AMHERST, Mass. - University of Massachusetts psychology professor Ervin Staub and Laurie Anne Pearlman of the Trauma Research Education Institution of South Windsor, Conn., are using a new grant to develop ways to promote healing, forgiveness, and reconciliation in Rwanda in the wake of that country''s genocide. The two-year, $232,000 research grant is from the John Templeton Foundation''s program on Scientific Studies on the Subject of Forgiveness.
In Rwanda, beginning in April 1994, more than 600,000 ethnic Tutsis and 50,000 moderate Hutus were killed by Hutu paramilitary groups, some members of the military, and people who joined them. Staub says the need for healing, forgiveness, and reconciliation following the genocide has taken on greater urgency because of turmoil in the neighboring Republic of Congo and reports of rising ethnic tensions within Rwanda.

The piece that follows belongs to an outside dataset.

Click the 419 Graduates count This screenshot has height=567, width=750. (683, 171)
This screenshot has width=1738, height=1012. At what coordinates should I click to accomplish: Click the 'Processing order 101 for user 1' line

The purpose of the project is two-fold: to learn about healing, forgiveness, and reconciliation under the most daunting circumstances - following a genocide, and with violence continuing in the country; and to work to bring them about. Without these efforts, a continuing cycle of violence is probable and it will be difficult for the two main ethnic groups to live together in densely populated Rwanda, Staub says.
Staub, Pearlman, and UMass graduate student Alexandra Gubin are working to create a network of contacts in Rwanda''s churches, schools, and other social institutions, and through them will invite people to participate. The project will be implemented by Rwandans. The objective is for small groups of people, both Hutus and Tutsis, sometimes separately, sometimes together, to write and talk about their experiences during and after the genocide. They will provide support to each other as they engage with these painful, difficult experiences and their long-term psychological impact, Staub says.
The groups will be conducted in accordance with Staub''s and Pearlman''s prior experience with such exchanges and will reflect ongoing consultations about Rwandan culture and society. "We believe healing and forgiveness are important for a couple of reasons," Staub says. "They can improve people''s lives and help prevent the perpetrators of violence from acting again."
Staub and Pearlman began discussions this summer with a small group of contacts within Rwanda to help build the networks needed to start their work. That effort will be followed by trips to the region where a system of training workers to run the group sessions envisioned by the project will be designed and implemented, Staub says.